ACS Position Statement:

Science literacy and expertise are essential to the function of modern society. Understanding concepts and processes of science, including chemistry, help to make sense of and to address the complex challenges encountered every day. Scientists and engineers with a diversity of abilities, identities, experiences, and backgrounds drive an innovative economy and improve the well-being of all global citizens.

Preparing current and future learners with scientific knowledge and skills to contribute to society and to address global health, environmental, and economic challenges requires investment at all levels of STEM (science, technology, engineering, and mathematics) education.
 

Policymakers should pursue the following three objectives:

1.    Promote meaningful lifelong education of evidence-based scientific concepts and practices to improve citizens’ understanding of science and its role in society.

2.    Ensure equity of access to high quality education and careers in STEM fields for students of all backgrounds, particularly those from historically and presently underserved and marginalized populations.

3.    Provide robust state and federal support for both science education and lifelong science teacher education.

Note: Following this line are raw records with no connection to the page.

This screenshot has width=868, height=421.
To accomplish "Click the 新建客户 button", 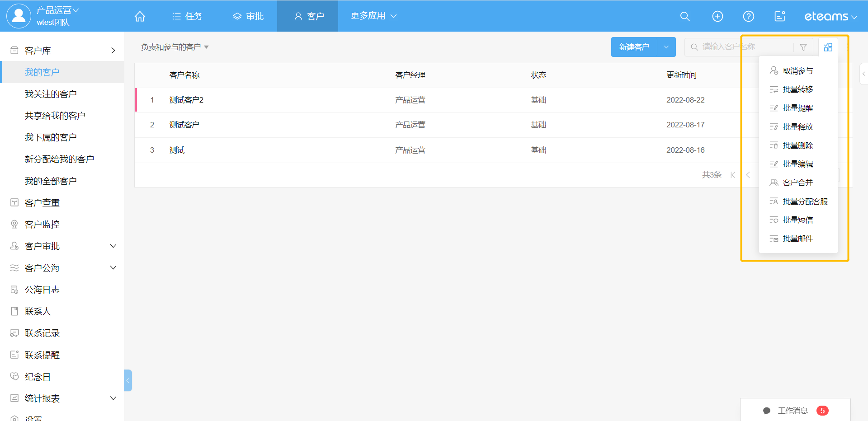I will click(x=633, y=47).
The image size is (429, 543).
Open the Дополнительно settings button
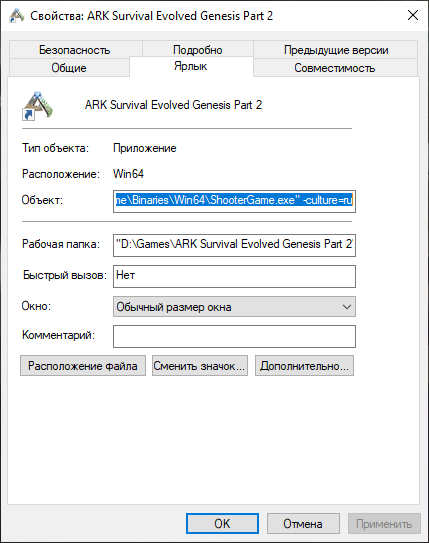tap(304, 365)
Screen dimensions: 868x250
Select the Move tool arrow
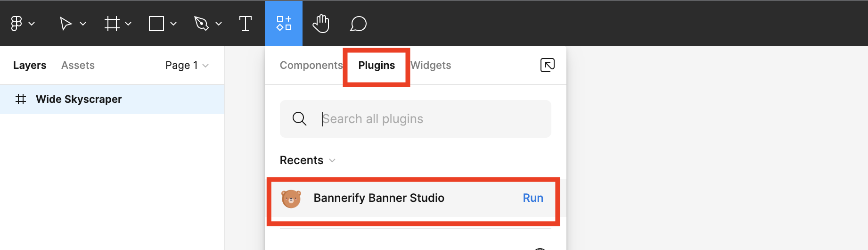pos(66,24)
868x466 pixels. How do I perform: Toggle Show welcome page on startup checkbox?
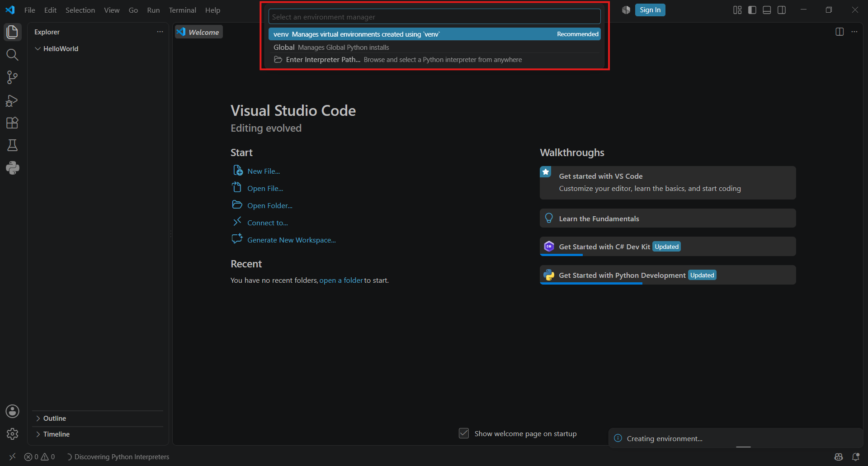[x=464, y=433]
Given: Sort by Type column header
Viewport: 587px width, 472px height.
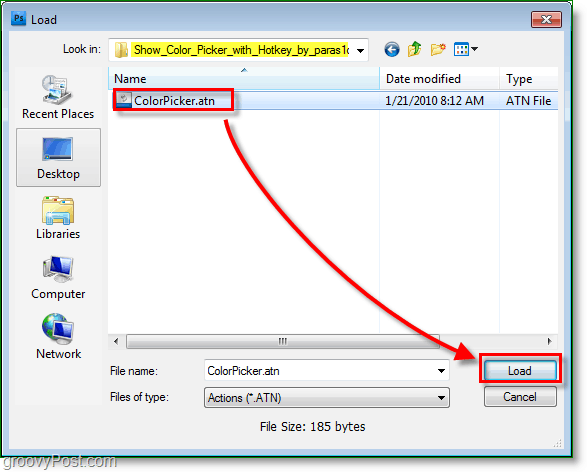Looking at the screenshot, I should click(x=529, y=78).
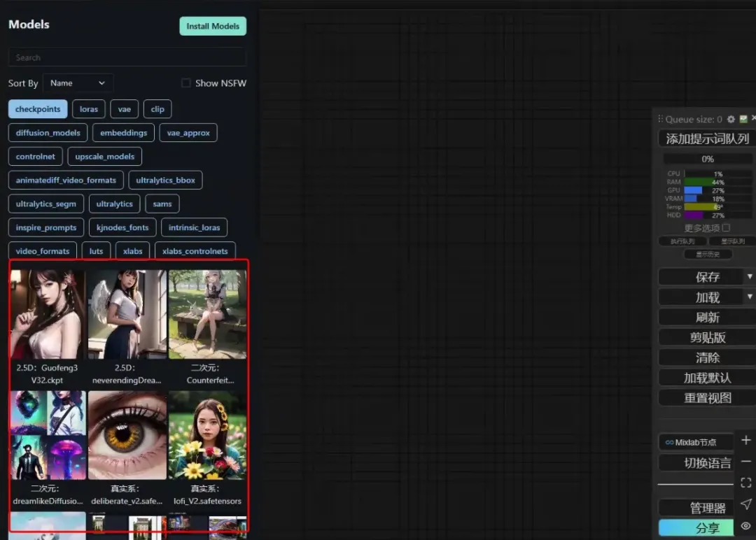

To work towards these objectives, investments must be made systematically to three fundamental areas of science education.
 

U.S. Education System

  • Promote science literacy by ensuring that science is taught as a core subject, students are given opportunities to conduct laboratory experiments, and that standards of learning are meaningful and broadly applicable.
  • Ensure federal, state, and local resources are equitably distributed, with priority for underserved and marginalized communities.
  • Provide for the development of evidence-based methods and curricular materials and emphasize interdisciplinary instruction.
  • Promote the expectation that all students develop career-appropriate STEM competencies and provide opportunities for alternative second-career pathways in science.
  • Require hands-on laboratory experiences that are accessible to students of all abilities, advance the learning of science, develop students’ problem-solving and critical thinking skills, and inspire students to pursue STEM careers.
  • Recognize that although web-based and computer-simulated activities serve as valuable supplements and temporary alternatives when in-person learning is not possible, these substitutes are neither equivalent nor suitable as long-term replacements.
  • Ensure that facilities - including laboratory equipment, instrumentation, scientific information, library resources, and broadband access - are universally accessible, flexible and up to date.
  • Promote a positive safety culture in laboratories by requiring a robust education in chemical health and safety.
  • Support the development and implementation of green and sustainable practices at all levels of chemistry instruction.
  • Require institutions to provide comprehensive safety training and protocols in both teaching and research laboratories.
  • Ensure educators are equipped to foster safe environments in the classroom and when conducting scientific demonstrations.
     

K-12 Science Education

  • Recruit, retain, value, and reward a diverse and well-prepared community of teachers and offer lifelong professional development opportunities to improve content knowledge and pedagogical skills.
  • Strengthen existing STEM teacher education programs by emphasizing the use of evidence-based methods and encouraging increased and up-to-date science content knowledge.
  • Engage teachers as full participants in the design of programs for professional and curriculum development and include resources for a variety of learning environments and student challenges.
  • Promote both formal and informal learning opportunities and access to STEM experiences.
  • Support partnerships between schools, teachers, students and STEM industries, businesses, and professionals to provide experiential learning, enhanced teaching opportunities and mentorship.
     

Higher Education

  • Improve the capacity at all colleges and universities, including both those designated as well as those not designated as Minority Serving Institutions*, to recruit and retain students and faculty from underserved and marginalized groups.
  • Expand undergraduate research experiences and strengthen diversity, equity, and inclusion by supporting research projects and collaborations with education stakeholders.
  • Invest in educational research in STEM subjects that guide the development and evaluation of model programs, tools, and methods for improving the teaching and learning.
  • Support the use of research and evidence-based practices for teaching undergraduate and graduate students, including the expectation that faculty are educated in these practices.
  • Promote the coordination of programs among two and four-year institutions and chemical and related industries to provide students a variety of options for pursuing STEM careers

A scientifically literate public and workforce that represents the full spectrum of our population will be poised to address global health and environmental challenges and drive economic growth through innovation.

*Minority Serving Institutions includes Historically Black Colleges and Universities, Hispanic Serving Institutions, and Tribal Colleges and Universities

The American Chemical Society (ACS) Board of Directors Committee on Public Affairs and Public Relations adopted this statement on behalf of the Society. ACS is a non-profit scientific and educational organization, chartered by Congress, with more than 170,000 chemical scientists and engineers as members. The world’s largest scientific society, ACS advances the chemical enterprise, increases public awareness of chemistry, and brings its expertise to state and national matters.